作業内容: 膵臓の病気に関する本文から、慢性膵炎の主症状として挙げられているものをすべて書き出してください。

本文:
急性膵炎は激しい炎症が膵臓領域で急激に引き起こされる一方で、慢性膵炎は小さな炎症が繰り返して膵臓のあらゆる部位で認められて、緩徐に時間をかけて病状が進行していくのが特徴です。

慢性膵炎に伴う主症状としては、腹痛や背中の左側の痛み、嘔気、倦怠感、腹部膨満感、下痢・軟便、体重減少などが挙げられます。

また、初期段階では無症状であったとしても、飲酒や過食などの行動が続くことによって強い発作的な腹痛や背部痛を自覚する場合もあります。

初期には腹痛や背中の痛みを自覚するものの、経過とともに疼痛症状を感じにくくなることもあります。

まれに全く自覚症状がないケースもありますが、自覚症状がなくても膵臓内部で炎症が進行して膵液などの消化酵素やホルモン機能低下を認める場合もあります。特にインスリンホルモンの機能が低下すると糖尿病発症のリスク因子となることが知られています。

慢性膵炎では、膵臓機能が顕著に低下して、食べ物を消化吸収する能力が乏しくなることによって、下痢症状、あるいは摂取した脂肪成分が便に混じる脂肪便、そしてそういった便通異常に伴う体重減少などの症状が出現することも考えられます。

慢性膵炎になる原因

慢性膵炎は、主に過剰なアルコールによって膵臓が変性して周囲組織が線維化して固くなり、膵臓の全般機能が低下する病気であり、ときに自己免疫機能が関連して慢性膵炎を罹患する場合も見受けられます。

膵のう胞の症状

膵臓は、消化酵素を分泌する機能を有していますが、仮に膵臓に炎症が惹起されると、この酵素によって溶解された周囲組織に水成分が溜まって袋状の構造物である「膵のう胞」が形成されます。

稀な病気であり、膵臓内部に形成されると、なかなか悪性腫瘍と区別することが困難であるといわれています。

膵のう胞自体に有意な症状はなく、また良性と判定されることが多いために積極的な手術治療などを行わずに経過観察可能と判断されるケースがほとんどです。

膵のう胞になる原因

膵のう胞は、膵臓に出来る液体が溜まっている袋状の構造物を指しており、膵のう胞が形成される原因には様々な背景があり、大きく区別すると腫瘍性、あるいは炎症性に分類されます。

膵臓がんの症状

膵臓は胃の背面後部に位置しており、その長さが約20センチ程度の左右に細長い臓器であり、その膵臓の中心部を貫いて網目状に走行している管構造を膵管と呼称しています。

提示データ:
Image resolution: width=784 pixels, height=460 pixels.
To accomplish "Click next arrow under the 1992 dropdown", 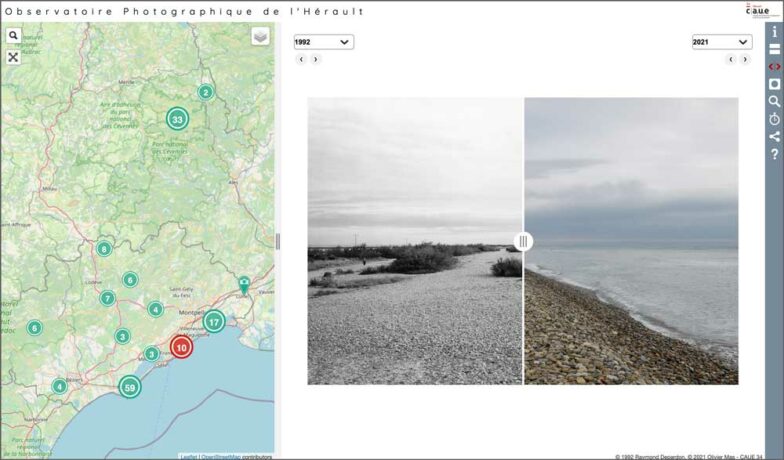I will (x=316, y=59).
---
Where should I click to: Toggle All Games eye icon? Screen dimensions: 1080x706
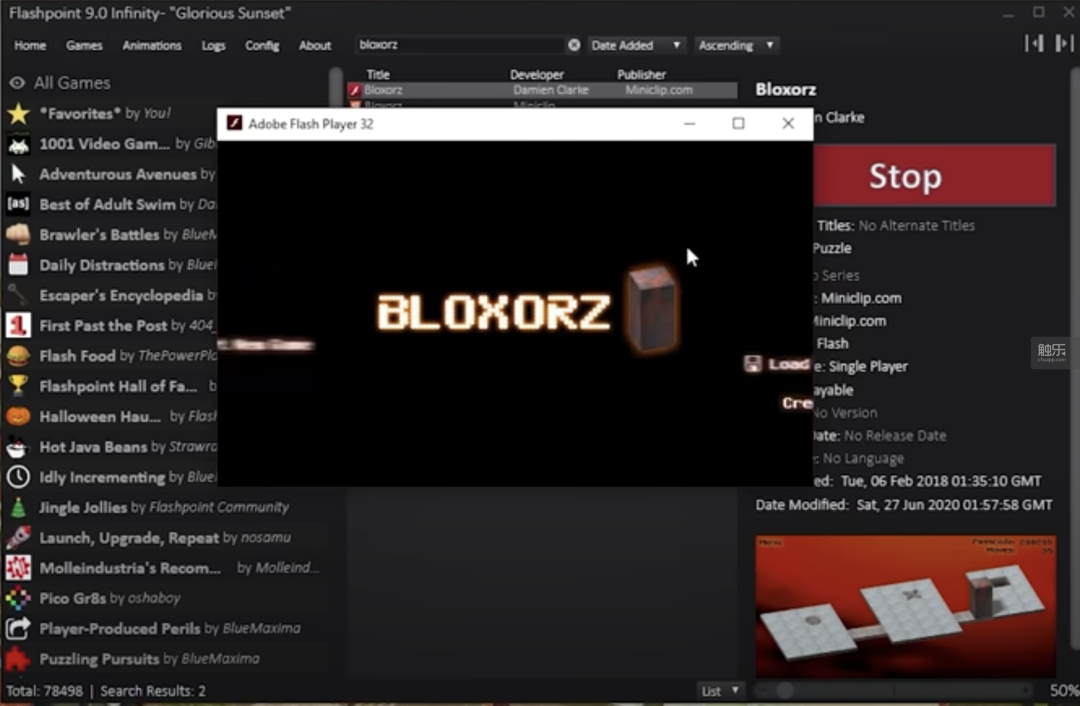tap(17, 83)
...
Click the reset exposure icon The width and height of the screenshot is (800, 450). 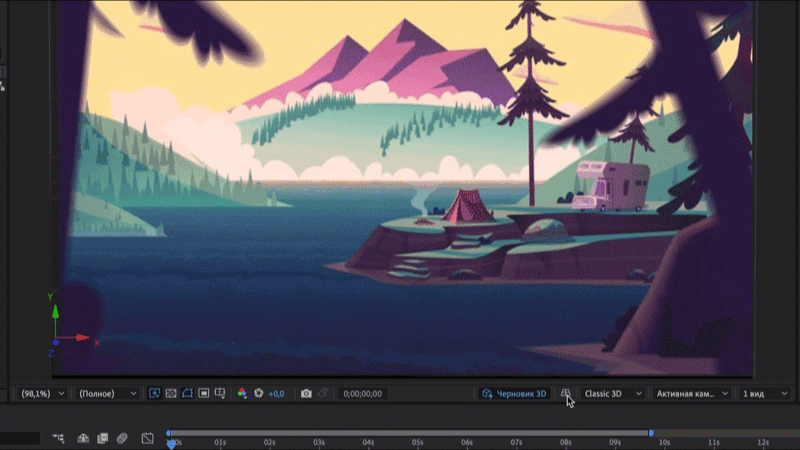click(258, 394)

解答: 腹痛、背中の左側の痛み、嘔気、倦怠感、腹部膨満感、下痢・軟便、体重減少